**What to do**
Only lines that contain the word "agent" are to be returned from the data below.

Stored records

----

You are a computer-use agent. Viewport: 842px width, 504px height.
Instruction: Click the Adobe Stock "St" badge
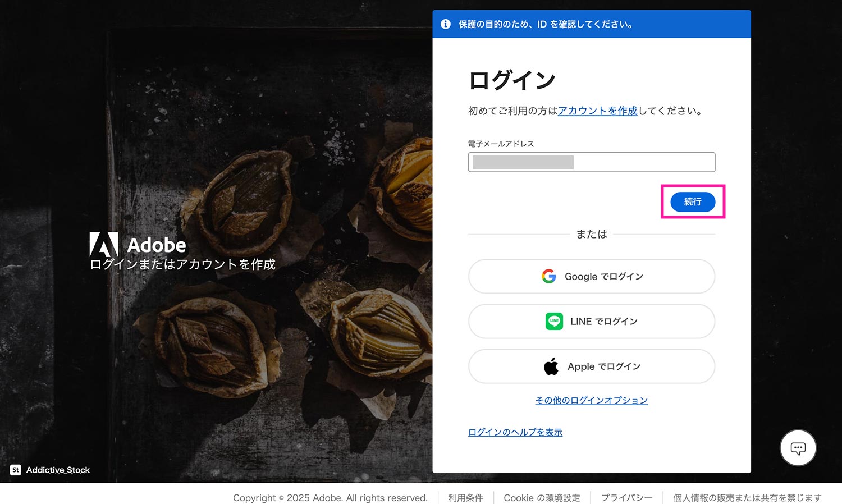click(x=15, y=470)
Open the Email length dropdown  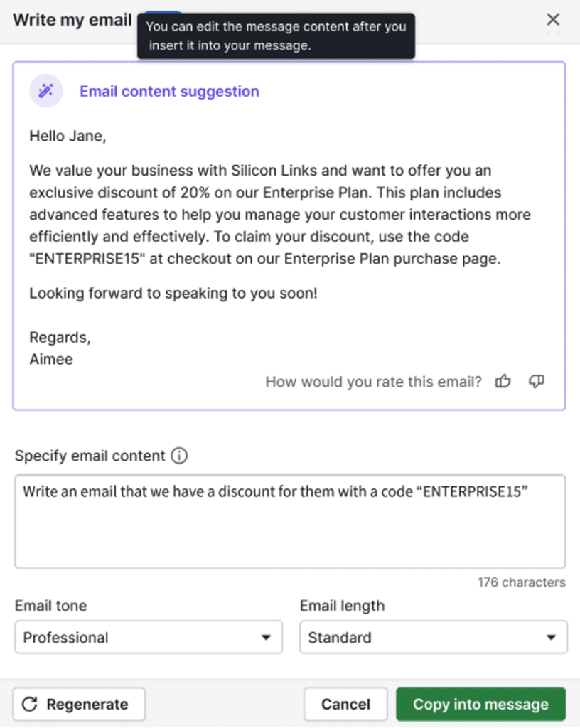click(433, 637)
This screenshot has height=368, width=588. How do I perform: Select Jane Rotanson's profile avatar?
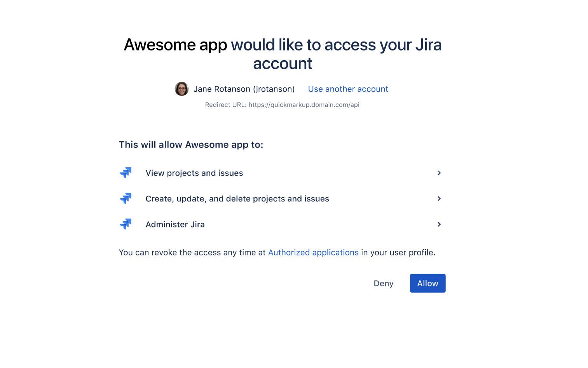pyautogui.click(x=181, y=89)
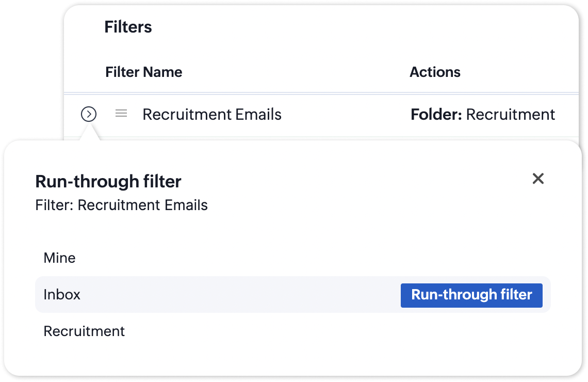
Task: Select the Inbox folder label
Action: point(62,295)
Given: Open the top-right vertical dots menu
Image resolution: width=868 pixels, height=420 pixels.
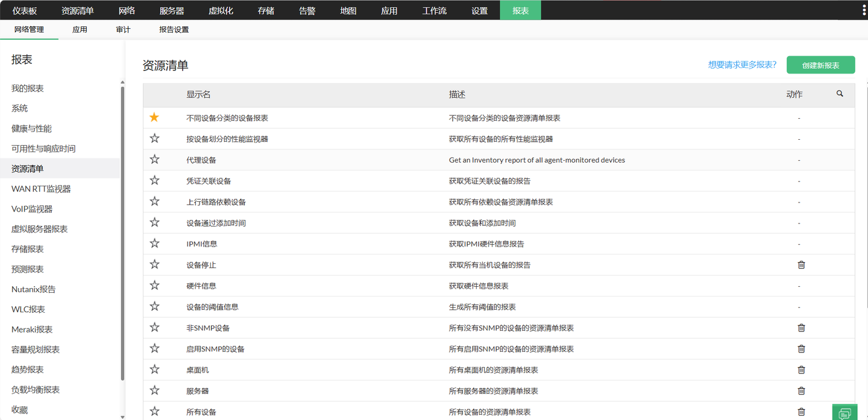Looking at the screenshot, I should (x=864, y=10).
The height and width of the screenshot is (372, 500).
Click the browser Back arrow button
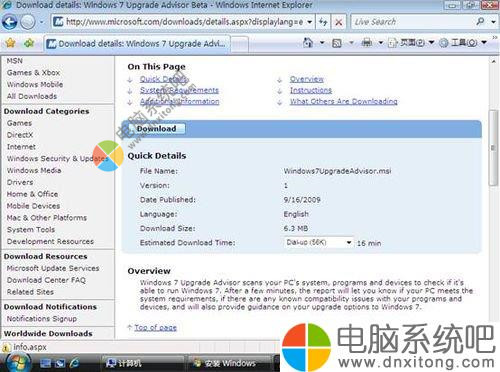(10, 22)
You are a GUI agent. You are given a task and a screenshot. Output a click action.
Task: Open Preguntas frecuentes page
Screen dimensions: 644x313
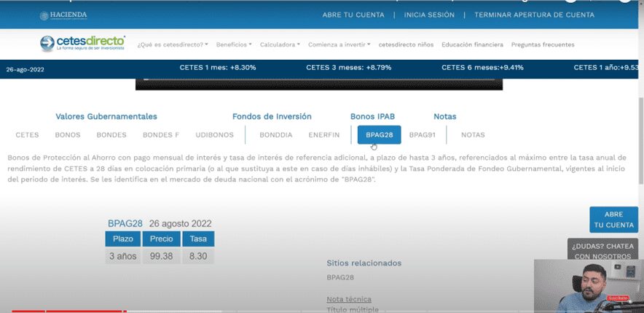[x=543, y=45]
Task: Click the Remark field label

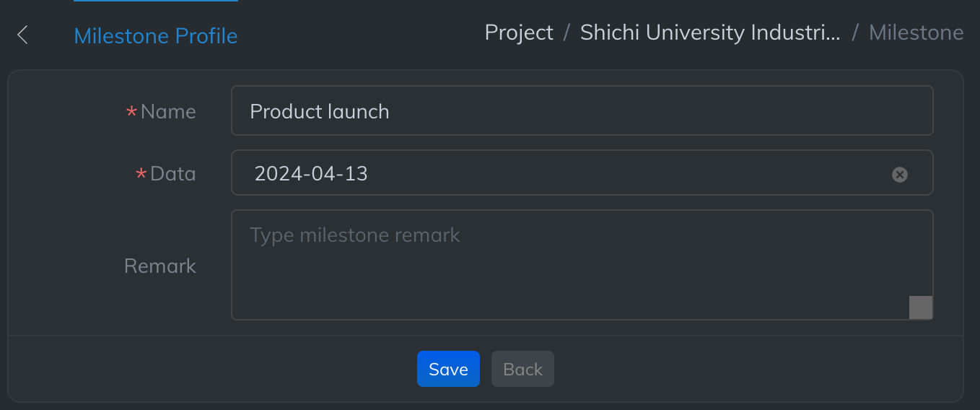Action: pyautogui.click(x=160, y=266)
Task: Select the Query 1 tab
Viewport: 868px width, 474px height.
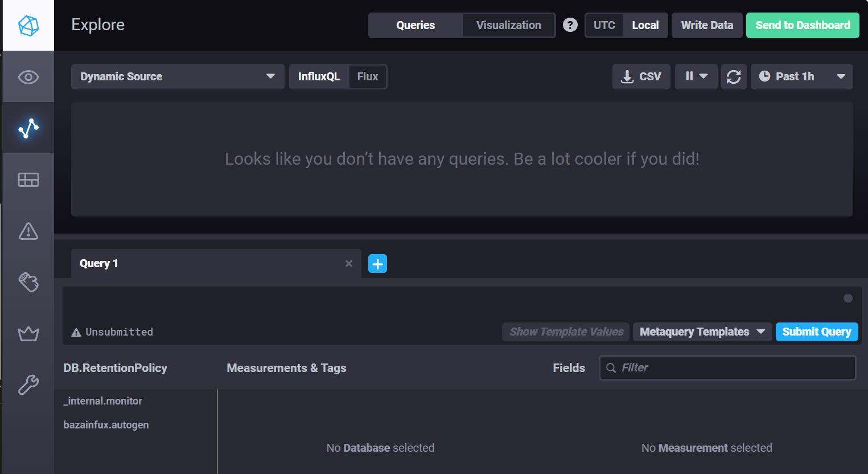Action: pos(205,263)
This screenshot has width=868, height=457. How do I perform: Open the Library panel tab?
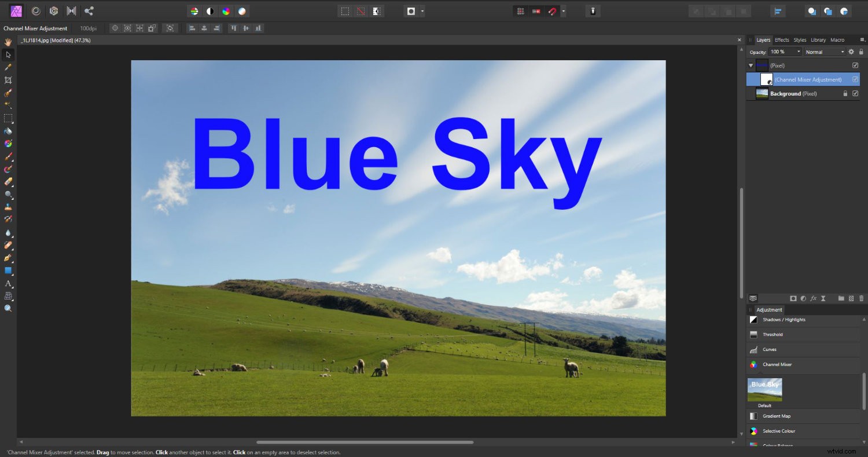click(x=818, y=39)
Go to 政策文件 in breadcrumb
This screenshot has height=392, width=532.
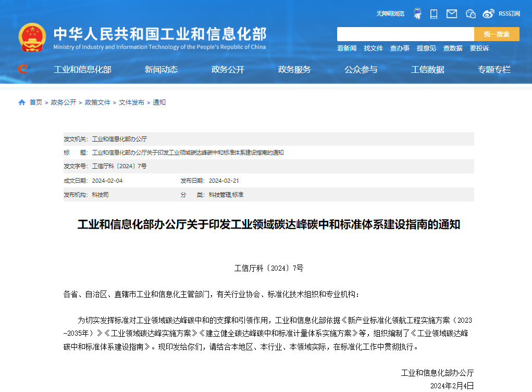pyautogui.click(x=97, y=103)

----

**Written reply**
You are a computer-use agent. Viewport: 842px width, 504px height.
You are a GUI agent. You are given a task and a screenshot. Output a click action.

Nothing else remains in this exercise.